Exercise directions »
Please count the lines in the data below that contain the string "value" and reply with only that number.

start

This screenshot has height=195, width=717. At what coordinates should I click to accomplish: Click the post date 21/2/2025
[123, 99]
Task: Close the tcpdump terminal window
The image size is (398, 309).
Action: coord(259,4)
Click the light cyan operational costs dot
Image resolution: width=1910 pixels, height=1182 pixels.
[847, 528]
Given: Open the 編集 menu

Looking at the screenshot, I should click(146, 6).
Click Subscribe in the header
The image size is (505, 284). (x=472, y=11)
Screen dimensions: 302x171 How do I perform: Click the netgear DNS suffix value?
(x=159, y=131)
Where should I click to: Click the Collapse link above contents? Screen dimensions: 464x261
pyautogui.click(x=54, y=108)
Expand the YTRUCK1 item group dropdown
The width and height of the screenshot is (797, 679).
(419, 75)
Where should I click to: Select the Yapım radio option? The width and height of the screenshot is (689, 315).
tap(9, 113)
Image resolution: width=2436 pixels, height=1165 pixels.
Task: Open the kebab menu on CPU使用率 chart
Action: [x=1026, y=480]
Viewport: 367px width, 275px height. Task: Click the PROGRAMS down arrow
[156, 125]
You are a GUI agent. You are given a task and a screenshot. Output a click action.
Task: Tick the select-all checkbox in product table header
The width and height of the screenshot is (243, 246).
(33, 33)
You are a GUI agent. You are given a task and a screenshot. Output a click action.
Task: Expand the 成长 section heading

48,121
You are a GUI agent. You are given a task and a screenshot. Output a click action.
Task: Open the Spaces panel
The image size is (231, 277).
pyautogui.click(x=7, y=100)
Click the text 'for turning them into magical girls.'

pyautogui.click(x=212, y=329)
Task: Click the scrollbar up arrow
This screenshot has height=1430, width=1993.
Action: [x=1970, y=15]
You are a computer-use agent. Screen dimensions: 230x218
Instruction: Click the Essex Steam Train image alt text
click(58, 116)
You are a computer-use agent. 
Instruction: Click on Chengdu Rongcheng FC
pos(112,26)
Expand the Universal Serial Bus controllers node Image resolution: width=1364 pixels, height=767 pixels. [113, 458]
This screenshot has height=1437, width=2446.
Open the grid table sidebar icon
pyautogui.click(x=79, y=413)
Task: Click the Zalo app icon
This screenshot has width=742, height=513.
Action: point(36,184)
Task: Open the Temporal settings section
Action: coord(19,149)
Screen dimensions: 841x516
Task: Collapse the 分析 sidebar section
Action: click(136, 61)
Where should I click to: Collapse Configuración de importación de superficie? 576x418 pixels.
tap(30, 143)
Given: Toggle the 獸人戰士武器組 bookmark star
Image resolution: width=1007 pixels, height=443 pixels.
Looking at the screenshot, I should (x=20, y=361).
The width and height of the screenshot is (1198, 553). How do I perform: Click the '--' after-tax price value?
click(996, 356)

end

Solution to this problem »
2